Неужели мачеха была права? Неужели дей – такой же мужчина, если научиться смотреть на него правильно?
Она задохнулась, всем существом отвергая подобную мысль. Дей – не мужчина, он чудовище, монстр, отвратительный убийца других, добрых и милосердных богов. Кайлин вспомнила, что говорили. Те боги принесли людям Благословение, они никому не желали зла. Они лечили детей и во многом другом помогали улучшить жизнь в долине Меарра. А теперь чем славен Меарр? Цитаделью дея?! Тем, что никто не хочет ехать туда?! Кайлин стало стыдно, что днем, жалея себя, она не подумала о главном: пятнадцать ее братьев-через-одну-кость отправятся в Меарр, чтобы погибнуть. Пятнадцать живых людей, которых дей заберет на верную смерть! А как он смаковал этот факт в разговоре с отцом, как усмехался, даже не пытаясь соврать, сделать вид, что просто ищет себе слуг, обнадежить. В нем нет жалости, он бессердечен. Чем провинилась Эра, что ей достался именно такой дей?!

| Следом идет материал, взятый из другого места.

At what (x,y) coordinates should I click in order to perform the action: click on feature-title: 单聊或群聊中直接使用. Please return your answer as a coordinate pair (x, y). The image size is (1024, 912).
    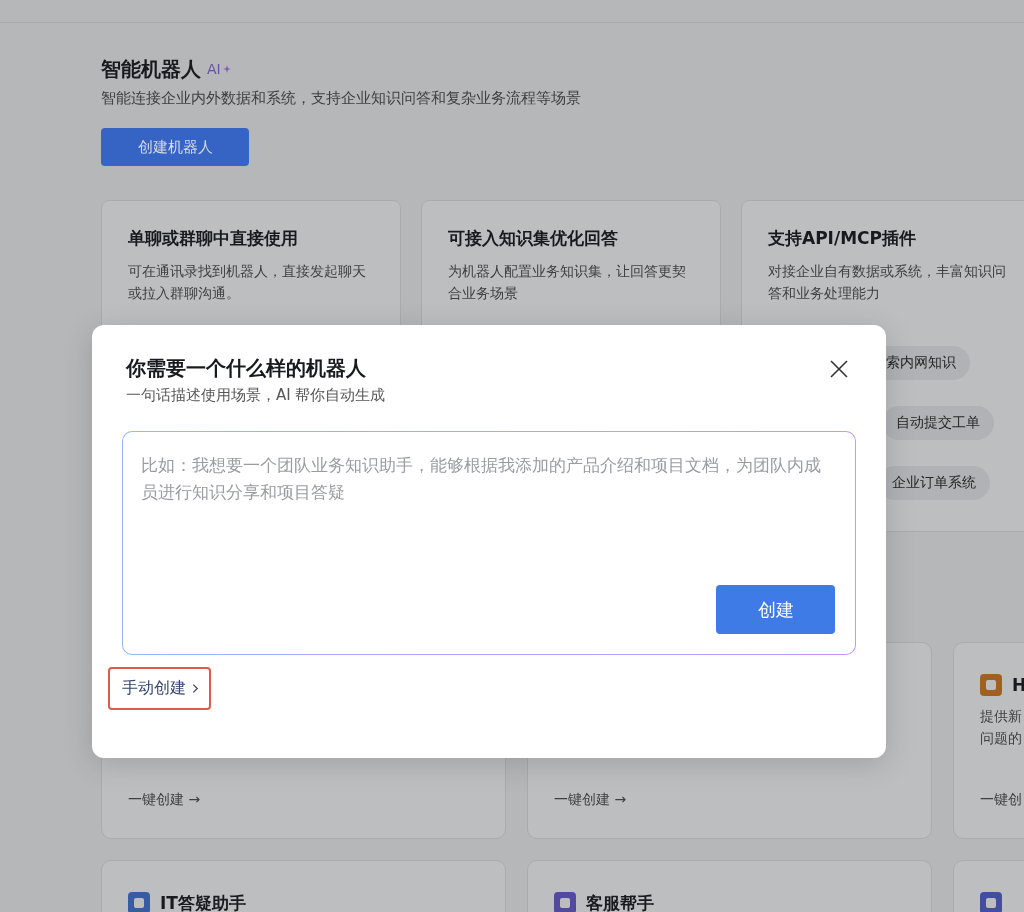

И то, как он прикасался к Кайлин, как целовал, просто не сумел бы обычный человек. Она ощущала такое… кровь приливала к щекам даже от одного его взгляда. Тело наливалось тяжестью и словно свивалось тугими узлами, когда он трогал ее грудь или между ног. Кайлин не узнавала себя. Отправляясь выполнять долг, она представляла, как ляжет на кровать, стиснет зубы и перетерпит боль от потери невинности, о которой мачеха ее предупреждала. Это будет мерзко, и она поплачет потом, когда все закончится, испытывая облегчение от возможности оставить все в прошлом.

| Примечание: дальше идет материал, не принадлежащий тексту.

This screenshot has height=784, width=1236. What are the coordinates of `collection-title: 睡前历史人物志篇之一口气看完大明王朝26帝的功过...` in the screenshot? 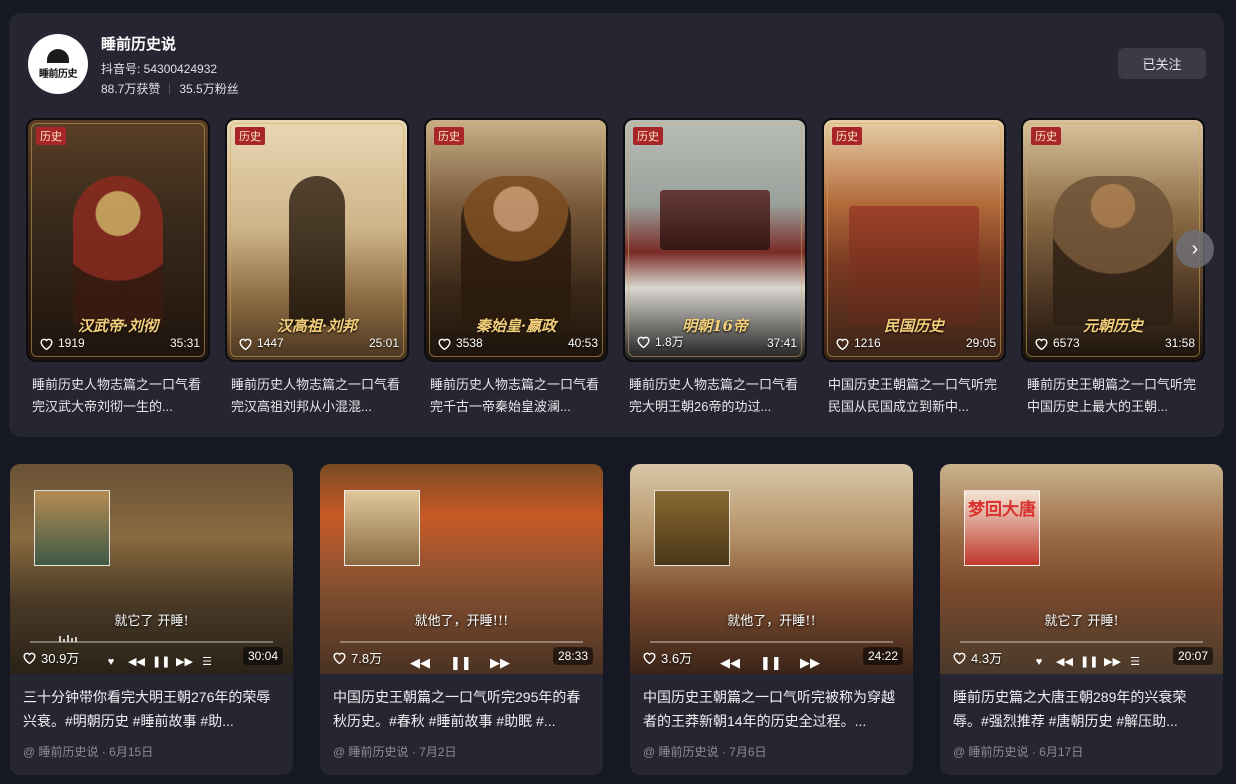 It's located at (716, 396).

Но теперь облегчения не было. Ее тело так же горело, будто дей все еще стоял рядом и никуда не уходил. Соски ныли, между ног пульсировало, как тогда, когда он смотрел на нее в упор, нависая сверху. Смотрел, и хрипло говорил ей что-то сквозь зубы, и тяжело дышал. Он хотел сделать с ней что-то плохое, страшное, и Кайлин, как могла, избегала этого. И в какой-то момент вдруг поняла, что не вынесет мысли забеременеть от него. В этом ребенке она всегда будет видеть его, дея, и никогда не сумеет забыть, как его твердые, то невыносимо грубые, то еще более невыносимо осторожные пальцы проникали в ее тело, как откликалось что-то внизу живота, как вся ненависть и страх из Кайлин улетучивались, превращая ее в какую-то другую девушку, какой она ни за что бы не хотела становиться. Как дей стонал в ответ на ее стоны, и от этих звуков ее бедра сами подавались ему навстречу.
Он уже тогда изнасиловал ее, пусть душой, а не телом, уже тогда, когда превращал ее в податливую глину для лепки, хотя она сразу просила так не делать. Так в чем же ее вина, если, получив выбор, она предпочла меньшее из зол? Она не хотела зачинать ребенка от дея, а он сказал, что отпустит ее, не тронет, если Кайлин сделает все сама…
Она и сделала. А он пришел в неконтролируемую ярость, двуличный бог, который не выполняет своих обещаний.
Всхлипнув уже в голос, дрожа на ночном ветру, она сорвала с себя ненавистное праздничное платье, стараясь не обращать внимания на боль в левой руке. Какое было у дея лицо, когда он повернулся… как он выхватил у нее меч… Кайлин видела, как побелели костяшки, а ведь бог держался прямо за лезвие, стиснул его ладонью. И когда отшвырнул – на руке не осталось ни следа, зато ей было так больно, невыносимо больно!
Наверное, эта боль и помогла ей. Она сжимала и разжимала порезанные пальцы, отвлекая себя все время, пока дей стонал и толкался в ее рот, держа за волосы. И последний горловой звук показал, насколько ему было приятно это делать. Его удовольствие – это ее боль… в тот момент Кайлин возненавидела его так сильно, что, казалось, ее сердце выпрыгнет из груди и разорвется на отдельные трепещущие части.